La Belgique est-elle dès lors un «pays à deux pays» ? Oui et non. Les médias, les partis politiques et tout un tas d’institutions sont séparées pour les deux grandes communautés, la situation sociale et économique y est différente, mais les partis politiques bourgeois des deux côtés sont tous au service des intérêts de la même bourgeoisie. Finalement, les intérêts de cette bourgeoisie – stabilité, mais aussi renforcement du taux d’exploitation – forcent les partis à parvenir à un compromis, des deux côtés. Même le dirigeant de la NVA, Bart De Wever, recherche une certaine pacification. Selon ses propres termes, il n’est «pas un révolutionnaire» et la décomposition de la Belgique n’est selon lui pas un processus révolutionnaire, mais bien un processus évolutionnaire dans le cadre du développement de l’unification européenne. Il continue visiblement à croire en une perspective d’unification européenne approfondie sur base capitaliste. Il n’est pas certains que toutes ses troupes sont sur la même ligne mais, pour le moment, Bart De Wever est le roi, y compris vis-à-vis de ses propres rangs.

Victoire la NVA – un nouveau «parti populaire» en Flandre ?

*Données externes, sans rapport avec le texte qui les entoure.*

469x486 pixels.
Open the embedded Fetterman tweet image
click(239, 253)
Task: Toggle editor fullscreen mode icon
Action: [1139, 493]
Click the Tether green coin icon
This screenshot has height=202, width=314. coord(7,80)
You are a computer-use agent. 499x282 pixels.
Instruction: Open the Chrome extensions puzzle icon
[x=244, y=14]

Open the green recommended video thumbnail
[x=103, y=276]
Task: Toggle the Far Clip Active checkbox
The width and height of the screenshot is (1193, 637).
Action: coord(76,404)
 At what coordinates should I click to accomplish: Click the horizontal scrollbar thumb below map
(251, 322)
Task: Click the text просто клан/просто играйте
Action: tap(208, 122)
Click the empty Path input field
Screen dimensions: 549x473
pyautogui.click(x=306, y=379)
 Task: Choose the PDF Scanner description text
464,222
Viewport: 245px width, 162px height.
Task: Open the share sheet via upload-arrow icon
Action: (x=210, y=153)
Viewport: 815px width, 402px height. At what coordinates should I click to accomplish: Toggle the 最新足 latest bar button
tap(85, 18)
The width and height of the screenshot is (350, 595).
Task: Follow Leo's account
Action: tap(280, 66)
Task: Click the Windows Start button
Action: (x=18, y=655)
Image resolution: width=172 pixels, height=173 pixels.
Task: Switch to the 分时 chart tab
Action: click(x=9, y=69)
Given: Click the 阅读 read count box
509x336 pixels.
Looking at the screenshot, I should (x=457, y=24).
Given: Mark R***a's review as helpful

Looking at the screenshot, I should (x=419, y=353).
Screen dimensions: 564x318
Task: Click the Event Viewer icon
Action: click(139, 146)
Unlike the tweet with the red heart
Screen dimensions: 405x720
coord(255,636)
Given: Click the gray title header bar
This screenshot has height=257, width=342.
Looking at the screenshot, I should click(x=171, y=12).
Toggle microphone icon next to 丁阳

Quelle est la stabilité de la position dirigeante de De Wever ? La NVA peut elle remplacer le CD&V comme l’instrument le plus important de la bourgeoisie ? Non. La NVA est un petit parti petit-bourgeois qui représente l’opinion des petits patrons flamands et entre autres «le bons sens» qui dit que quand les choses vont moins bien en Flandre, il faut arrêter de subventionner «la politique socialiste» en Wallonie. Mais il s’agit aussi de la volonté de se débarrasser de certains mécanismes de protection sur le marché de l’emploi (voire de tous), sans trop se soucier de l’impact de ces mesures en termes d’approfondissement de la crise du capitalisme. La NVA combine les revendications de l’organisation patronale flamande Voka – un nationalisme flamand rationnel et chiffré, basé sur l’égoïsme économique – avec une aile plus romantique de nationalistes flamands historiques.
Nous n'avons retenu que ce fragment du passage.